Pyongyang cimente son alliance de guerre avec Moscou en inaugurant un mémorial aux soldats tombés en Ukraine
En plein cœur de Pyongyang, un mémorial flambant neuf a été dévoilé ce week-end sous les acclamations et le passage de chasseurs à réaction, consacrant la place qu’occupent désormais les troupes nord-coréennes dans le conflit ukrainien. Kim Jong-un, aux côtés du ministre russe de la Défense Andreï Belooussov et du président de la Douma Viatcheslav Volodine, y a réaffirmé avec force le soutien de son pays à la « guerre sacrée » menée par la Russie, érigeant les soldats tombés en héros d’un combat commun contre ce que Pyongyang qualifie de résurgence du fascisme. Cette cérémonie, à laquelle Vladimir Poutine a fait lire un message de gratitude pour la construction rapide du site, illustre l’accélération vertigineuse de la coopération militaire entre deux puissances nucléaires mises au ban des institutions internationales.

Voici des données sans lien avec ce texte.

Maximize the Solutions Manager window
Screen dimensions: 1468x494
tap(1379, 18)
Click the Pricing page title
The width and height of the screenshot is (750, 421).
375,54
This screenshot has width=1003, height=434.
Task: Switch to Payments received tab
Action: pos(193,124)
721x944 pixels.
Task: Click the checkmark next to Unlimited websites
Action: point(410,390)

L’édification de ce complexe muséal et mémoriel, où reposent des combattants nord-coréens et russes, officialise un engagement que ni Moscou ni Pyongyang n’avaient jusqu’ici pleinement reconnu. Les services de renseignement sud-coréens estiment qu’au moins 15 000 soldats nord-coréens ont été déployés principalement dans la région de Koursk, avec environ 2 000 morts, bien que le chiffre réel pourrait atteindre 6 000 selon d’autres évaluations. La péninsule coréenne observe avec une inquiétude non dissimulée ce transfert inédit de forces, qui permet à la Russie de pallier ses besoins en effectifs tout en offrant à Pyongyang une expérience de combat précieuse et un accès probable à des technologies de missiles et de satellites.
Si l’axe Pyongyang-Moscou se donne à voir comme un « rempart puissant » contre l’Occident, les lectures de cette démonstration de force varient sensiblement selon les latitudes. Depuis l’Asie orientale, on souligne que le régime de Kim Jong-un instrumentalise la guerre en Ukraine pour briser son isolement diplomatique et obtenir, en retour de ses troupes et de ses obus, des livraisons russes de pétrole, de nourriture et d’aide monétaire. Les capitales européennes, et notamment Paris et Bruxelles, perçoivent dans cette collusion un risque majeur pour la sécurité du continent : la validation par un État membre permanent du Conseil de sécurité d’une prolifération de fait en Corée, couplée à une rhétorique ouvertement anti-hégémonique, élargit dangereusement le théâtre des tensions. Au Proche-Orient comme dans les chancelleries africaines francophones attentives aux recompositions des alliances, on y voit une confirmation que le Sud global se fragmente entre non-alignement de façade et adhésion à des blocs révisionnistes.
Cette choregraphie mémorielle survient alors que le président ukrainien Volodymyr Zelensky accuse Moscou de « terrorisme nucléaire » à l’occasion du quarantième anniversaire de la catastrophe de Tchernobyl, prévenant que la poursuite de l’invasion fait planer le spectre d’un désastre radiologique comparable. Dans le même temps, Donald Trump évoque de « bonnes conversations » avec Poutine et Zelensky, esquissant une fenêtre diplomatique que les événements de Pyongyang semblent précisément vouloir refermer. En effet, en instituant une mémoire officielle commune et en décorant de l’ordre du Courage des militaires nord-coréens, la Russie et la Corée du Nord gravent leur alliance dans le bronze, rendant bien hypothétique un retour en arrière.
À terme, ce partenariat structurel pourrait redéfinir les équilibres stratégiques en Europe comme en Asie du Nord-Est. Si la Russie confirme son offre de signer un nouveau plan quinquennal de coopération militaire avec Pyongyang, l’imbrication opérationnelle des deux armées atteindra un seuil irréversible, avec pour corollaire une diffusion accélérée de savoir-faire balistique. Les voisins de la péninsule, le Japon en tête, mais aussi l’Australie et les États-Unis, anticipent déjà une intensification des provocations dans la région. Pour les Européens, cette « guerre sacrée » sanctifiée par un mémorial est le présage d’une conflictualité durable où la dissuasion et la solidarité transatlantique se trouvent plus que jamais défiées par des alliances de l’ombre.